Когда начинают разговор об обонянии насекомых, почти всегда вспоминают французского энтомолога Ж. А. Фабра. Часто разговор вообще начинают с Фабра, точнее, со случая, который произошел с ним и который фактически послужил открытием необыкновенного «чутья» у насекомых и началом его исследования.

Однажды в садочке, стоящем в кабинете Фабра, из куколки появилась на свет бабочка-сатурния, или, как ее еще называют, большой ночной павлиний глаз. Вот как Фабр описывает то, что произошло потом:

«Со свечой в руках вхожу в кабинет. Одно из окон открыто. Нельзя забыть то, что мы увидели. Вокруг колпака с самкой, мягко хлопая крыльями, летают огромные бабочки. Они подлетают и улетают, поднимаются к потолку, опускаются вниз. Кинувшись на свет, они гасят свечу, садятся на наши плечи, цепляются за одежду. Пещера колдуна, в которой вихрем носятся нетопыри. И это — мой кабинет».

А в открытое окно продолжали влетать всё новые и новые бабочки. Утром Фабр подсчитал — их было почти полторы сотни. И все — самцы.

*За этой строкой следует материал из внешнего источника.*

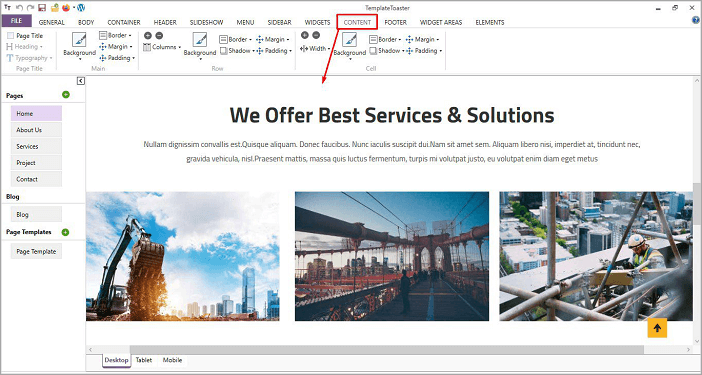Click the excavator image thumbnail
The width and height of the screenshot is (702, 375).
pos(183,256)
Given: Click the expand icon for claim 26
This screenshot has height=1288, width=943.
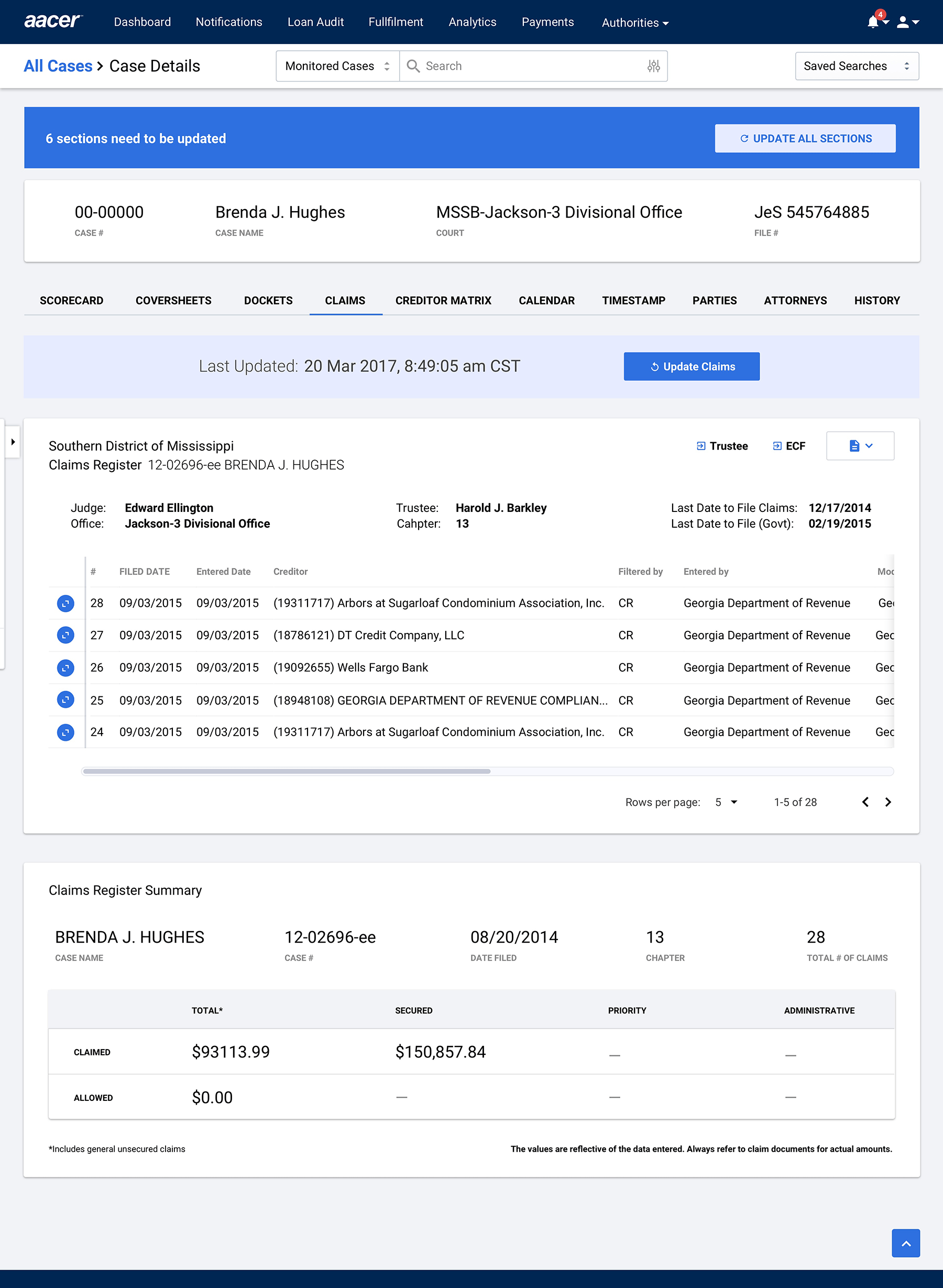Looking at the screenshot, I should (x=65, y=668).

Но на этом дело не кончилось.

«Каждый день между восьмью и десятью часами вечера одна за другой прилетают бабочки. Сильный ветер, небо в тучах, темно так, что в саду едва разглядишь руку, поднесенную к глазам. Дом скрыт большими деревьями, загорожен от северных ветров соснами и кипарисами, недалеко от входа группа густых кустов. Чтоб попасть в мой кабинет, к самке, сатурнии должны пробраться в ночной тьме через эту путаницу ветвей».

Фабр удивляется тому, как самцы узнали о присутствии в его кабинете самки бабочки. Но сам же отвечает на этот вопрос: «Самцов привлекает запах. Он очень тонок, и наше обоняние бессильно уловить его. Запах этот пропитывает всякий предмет, на котором некоторое время пробудет самка.»

Чтоб убедиться, так это на самом деле или нет, Фабр проделал интересный опыт, пытаясь бабочек сбить с толку. Однако…

«Мне не удалось сбить их нафталином. Я повторяю этот опыт, но теперь пускаю в дело все имеющиеся у меня пахучие вещества. Вокруг колпака с самкой я расставляю с десяток блюдечек. Здесь и керосин, и нафталин, и лаванда, и пахнущий тухлыми яйцами сероуглерод. К середине дня мой кабинет настолько пропах всякими резкими запахами, что в него было жутко войти. Собьют ли с пути самцов все эти запахи? Нет! К трем часам дня самцы прилетели!»